▶ Objective A
In the entries below, starting from the first entry and continuing up to and including the line with "coord(129,153)", replace "peak letter" with "top letter". Reproduce those lines with nothing else altered, and leave the pictures out.

▶ Excerpt
Webhook Authentication Learnings for GitHub, GitLab, and Bitbucket

I was recently tasked with implementing GitLab support for Release and to complete that task I needed to implement authentication for GitLab and a way to handle their webhooks. I completed the authentication first and left the webhook implementation for another pull request as I wanted to refactor the way we were handling all webhooks.

As I started the webhook work, the state of how Release handled webhooks was that GitHub was using the github_webhook gem and Bitbucket was using some custom built code that lived in a Controller Concern. With the need to add a third client I wanted to align everything into a few classes that allow us to easily onboard more providers if the need ever arose.

As I finished up the work I thought it would be useful to share some things I found about the differences between the three providers and share some of the code that I wrote in case anyone else is trying to do a similar implementation. First I'll talk about a few things I came across and later, in the Technical Details section, I'll go over a few classes we're using in our Ruby on Rails project for handling the webhooks.

I enjoyed doing this work because it spanned a lot different aspects of our codebase, including designing a refactor that would allow for processing webhooks from three different sources, reading documentation and understanding three different APIs, and writing tests to ensure that as we move forward we shouldn't need to every worry about breaking our webhook processing.

Authentication Methods

Further down in the Technical Details section, I'll show some code for the Authenticator class so you'll see the implementation around this topic, but I wanted to touch on how each of the three providers handles authenticating the webhooks. We'll start with GitHub.

GitHub - With a GitHub App, when you create the App, you can supply a secret key which will be used as the basis for authenticating the webhooks for all repositories. Their approach is to combine the payload of the webhook and the secret to generate a hash. The generated hash will be passed as a header when the request is sent to you. The documentation gives an example in Ruby on how to generate your own version of the hash. Then, if the comparison of the two hashes matches, you know the authenticity of the request is valid. I would rate this as the most secure way of authenticating the webhooks because if the request were intercepted and decoded, the secret used to generate the hash is not present anywhere in the request. You can read GitHub's Securing your webhooks documentation for yourself if you want to learn more.
GitLab - GitLab follows a similar approach to GitHub, except that a different webhook object must be created on GitLab for each Repository (as opposed to the singular GitHub App). Each webhook installation can take in a secret as it is being created and that secret is sent with the webhook request in the headers. There is no generating of a hash like GitHub, the secret is simply added to the request. Due to the secret being sent in the header, we decided to generate a different secret for every Repository as we save the Repository in the database. This means that if a request were to be intercepted and decoded, at most a single Repository would be compromised. You can read Gitlab's Webhook documentation for yourself if you want to learn more.

▶ Objective B
Answer these questions about the article on webhook authentication:
(i) Before the refactor, which gem did GitHub use to handle webhooks?
(ii) Where in the request does GitLab send the webhook secret?
(iii) What kind of project holds the classes described in the Technical Details section?

▶ Material

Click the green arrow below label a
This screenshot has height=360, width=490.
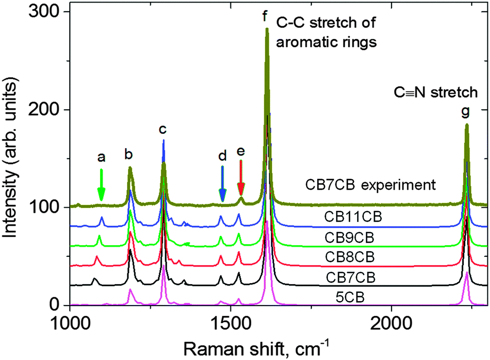coord(102,185)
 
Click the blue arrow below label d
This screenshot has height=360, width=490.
coord(222,185)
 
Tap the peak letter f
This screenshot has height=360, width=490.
coord(265,16)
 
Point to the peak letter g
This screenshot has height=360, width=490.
coord(465,111)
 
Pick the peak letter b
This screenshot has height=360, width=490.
coord(129,153)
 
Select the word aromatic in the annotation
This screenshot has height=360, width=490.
coord(302,42)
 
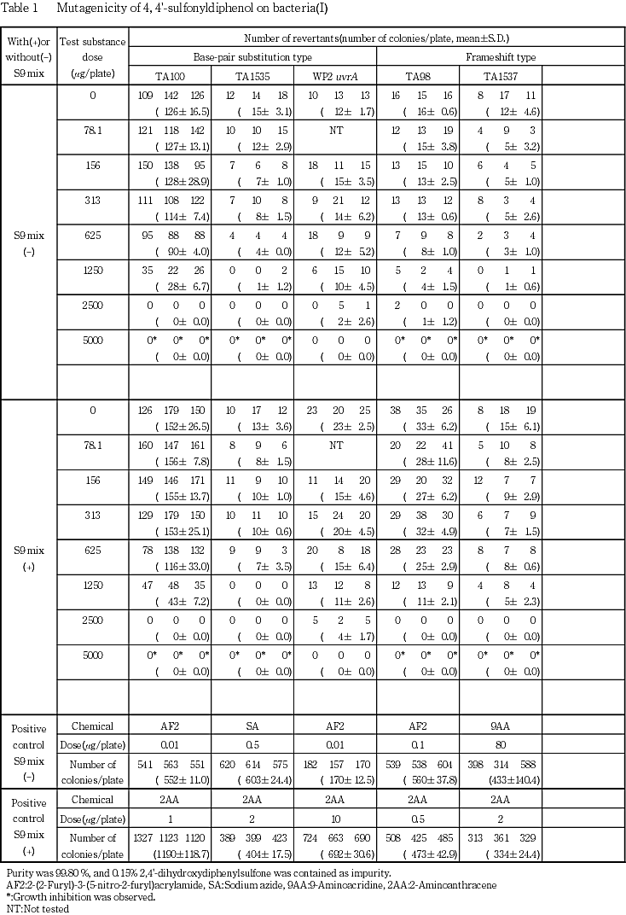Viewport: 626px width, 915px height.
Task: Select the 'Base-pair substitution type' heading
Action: tap(253, 57)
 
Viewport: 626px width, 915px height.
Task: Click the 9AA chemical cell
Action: tap(500, 726)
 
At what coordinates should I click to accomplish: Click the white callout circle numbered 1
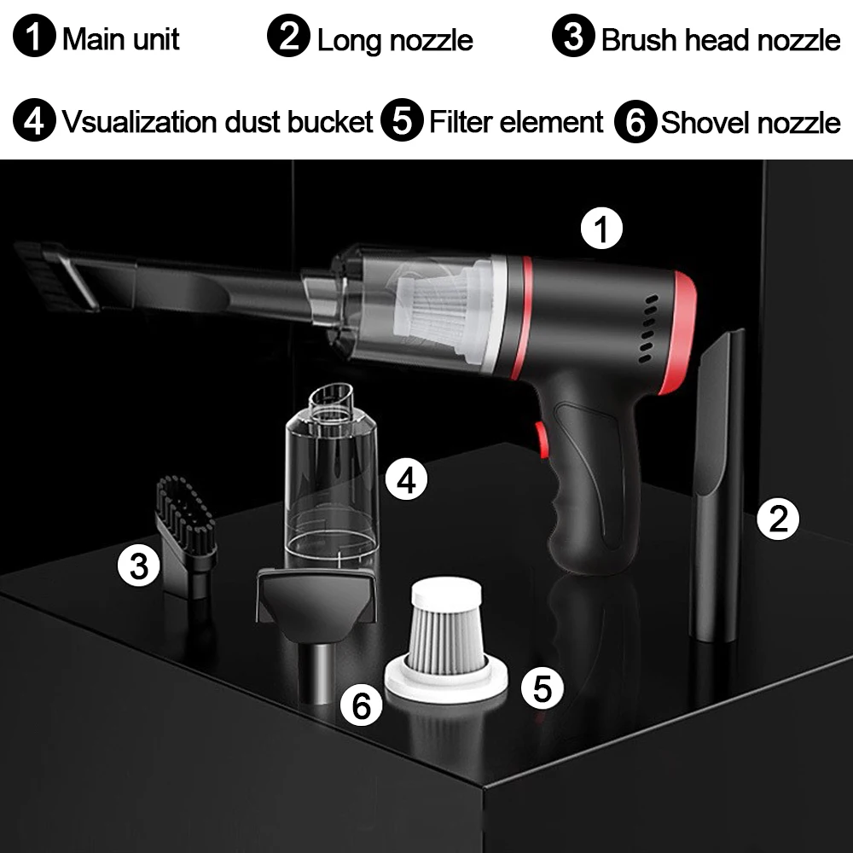601,229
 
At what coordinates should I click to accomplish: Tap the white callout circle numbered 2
778,519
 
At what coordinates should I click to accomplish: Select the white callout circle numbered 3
139,566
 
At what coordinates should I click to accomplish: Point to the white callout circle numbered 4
406,479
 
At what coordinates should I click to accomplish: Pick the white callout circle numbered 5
542,688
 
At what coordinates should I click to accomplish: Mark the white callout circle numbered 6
361,705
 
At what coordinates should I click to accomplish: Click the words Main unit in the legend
121,39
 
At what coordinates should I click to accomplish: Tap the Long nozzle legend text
395,40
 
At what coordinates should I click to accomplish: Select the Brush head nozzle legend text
721,40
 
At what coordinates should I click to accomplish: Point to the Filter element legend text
516,121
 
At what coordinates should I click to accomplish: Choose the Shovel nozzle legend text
751,122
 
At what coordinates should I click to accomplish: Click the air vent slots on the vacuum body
647,328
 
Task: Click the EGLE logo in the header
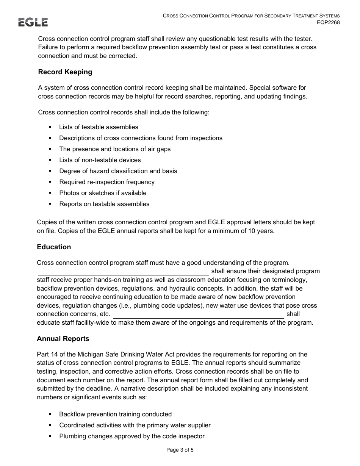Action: click(x=33, y=22)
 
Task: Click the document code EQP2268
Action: click(x=328, y=22)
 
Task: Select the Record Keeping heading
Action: click(x=65, y=72)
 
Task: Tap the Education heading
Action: click(x=54, y=247)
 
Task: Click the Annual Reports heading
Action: click(x=63, y=339)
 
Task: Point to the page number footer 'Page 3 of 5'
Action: click(x=180, y=450)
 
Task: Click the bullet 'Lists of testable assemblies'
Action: click(x=99, y=127)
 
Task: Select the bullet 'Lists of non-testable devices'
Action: click(x=100, y=160)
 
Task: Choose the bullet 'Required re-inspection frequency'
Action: click(x=106, y=182)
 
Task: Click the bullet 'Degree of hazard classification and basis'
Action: click(x=118, y=171)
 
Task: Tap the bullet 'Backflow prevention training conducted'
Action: click(x=115, y=414)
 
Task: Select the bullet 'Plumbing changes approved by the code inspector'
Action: click(x=131, y=436)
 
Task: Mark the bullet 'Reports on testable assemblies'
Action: click(x=104, y=204)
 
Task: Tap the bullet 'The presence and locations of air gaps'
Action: click(x=115, y=149)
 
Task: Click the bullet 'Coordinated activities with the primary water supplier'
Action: click(x=135, y=425)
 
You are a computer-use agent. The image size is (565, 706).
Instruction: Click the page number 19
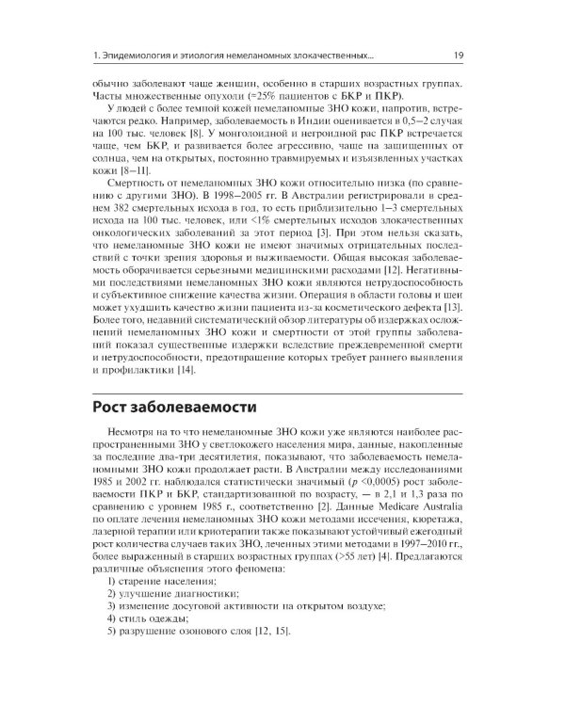click(x=457, y=55)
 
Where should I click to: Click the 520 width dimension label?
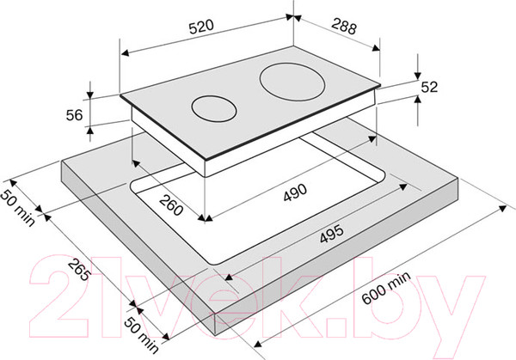[201, 27]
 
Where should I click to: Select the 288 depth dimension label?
[343, 27]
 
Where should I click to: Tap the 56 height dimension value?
[74, 115]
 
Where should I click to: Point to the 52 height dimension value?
[430, 87]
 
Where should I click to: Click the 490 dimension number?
[295, 192]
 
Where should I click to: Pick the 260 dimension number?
[171, 204]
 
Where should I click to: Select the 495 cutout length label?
[331, 234]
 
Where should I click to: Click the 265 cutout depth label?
[79, 270]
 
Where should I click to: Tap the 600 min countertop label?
[386, 288]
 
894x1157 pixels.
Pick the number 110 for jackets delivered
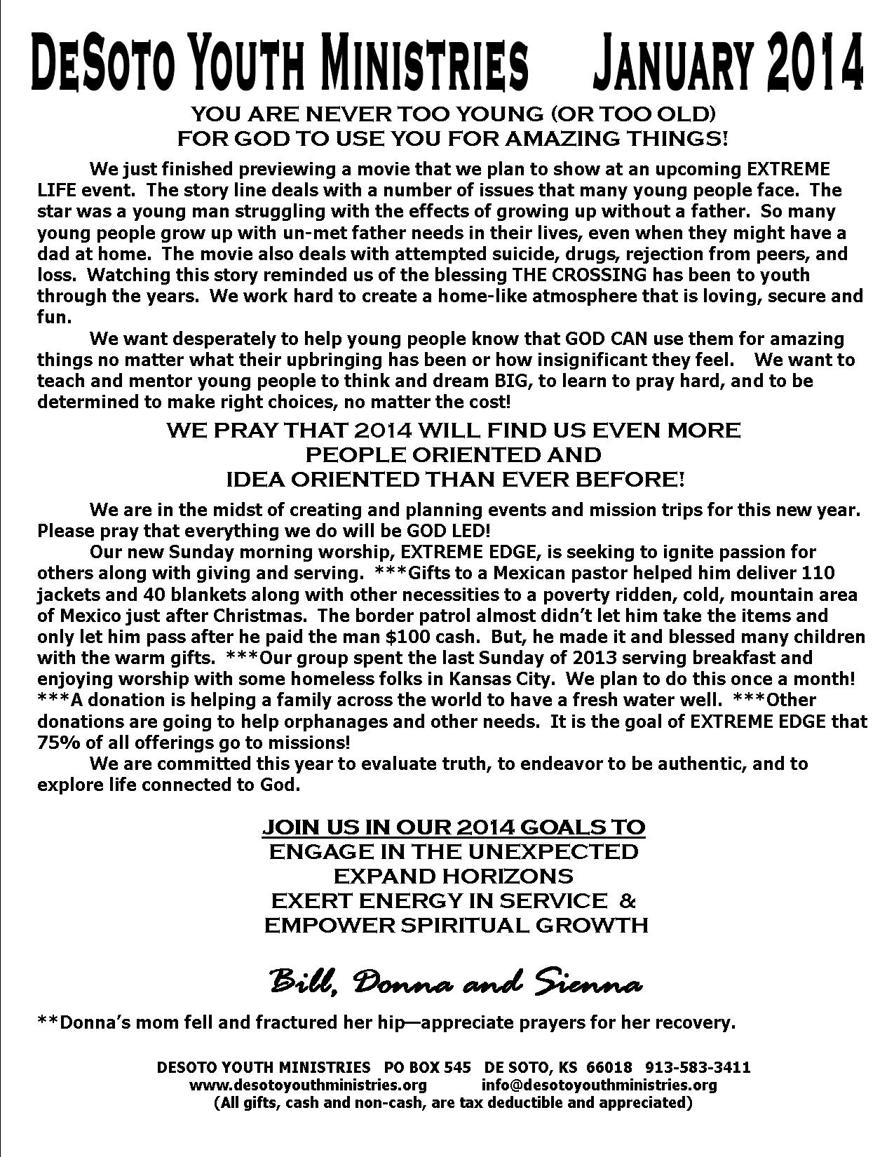pos(818,573)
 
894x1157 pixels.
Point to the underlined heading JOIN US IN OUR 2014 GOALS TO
pos(454,827)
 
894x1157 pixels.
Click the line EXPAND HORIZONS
pos(454,876)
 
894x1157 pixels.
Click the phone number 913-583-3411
pos(697,1068)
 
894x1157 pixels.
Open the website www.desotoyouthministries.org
pos(308,1085)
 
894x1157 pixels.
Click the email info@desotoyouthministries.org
pos(599,1085)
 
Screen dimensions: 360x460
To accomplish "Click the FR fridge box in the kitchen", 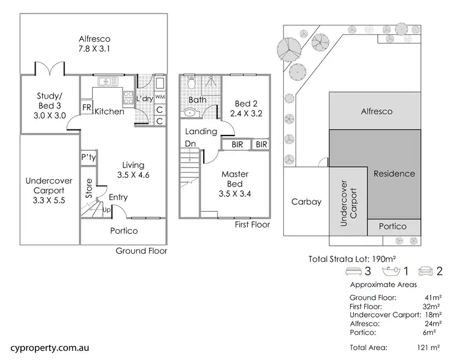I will [x=86, y=108].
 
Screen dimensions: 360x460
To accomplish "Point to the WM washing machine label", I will [x=159, y=97].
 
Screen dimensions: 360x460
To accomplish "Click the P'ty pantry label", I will [x=88, y=157].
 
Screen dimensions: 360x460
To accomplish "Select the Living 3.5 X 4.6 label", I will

▶ Answer A
Click the green arrow below label a
This screenshot has height=360, width=490.
coord(102,185)
 
Click the blue arrow below label d
This screenshot has height=360, width=490.
coord(222,185)
 
Tap the top letter f
This screenshot has height=360, width=490.
coord(265,16)
 
Point to the top letter g
This screenshot has height=360, width=490.
coord(465,111)
 
Pick the top letter b
This screenshot has height=360, width=490.
coord(129,153)

▶ Answer B
(i) The github_webhook gem.
(ii) In the headers.
(iii) A Ruby on Rails project.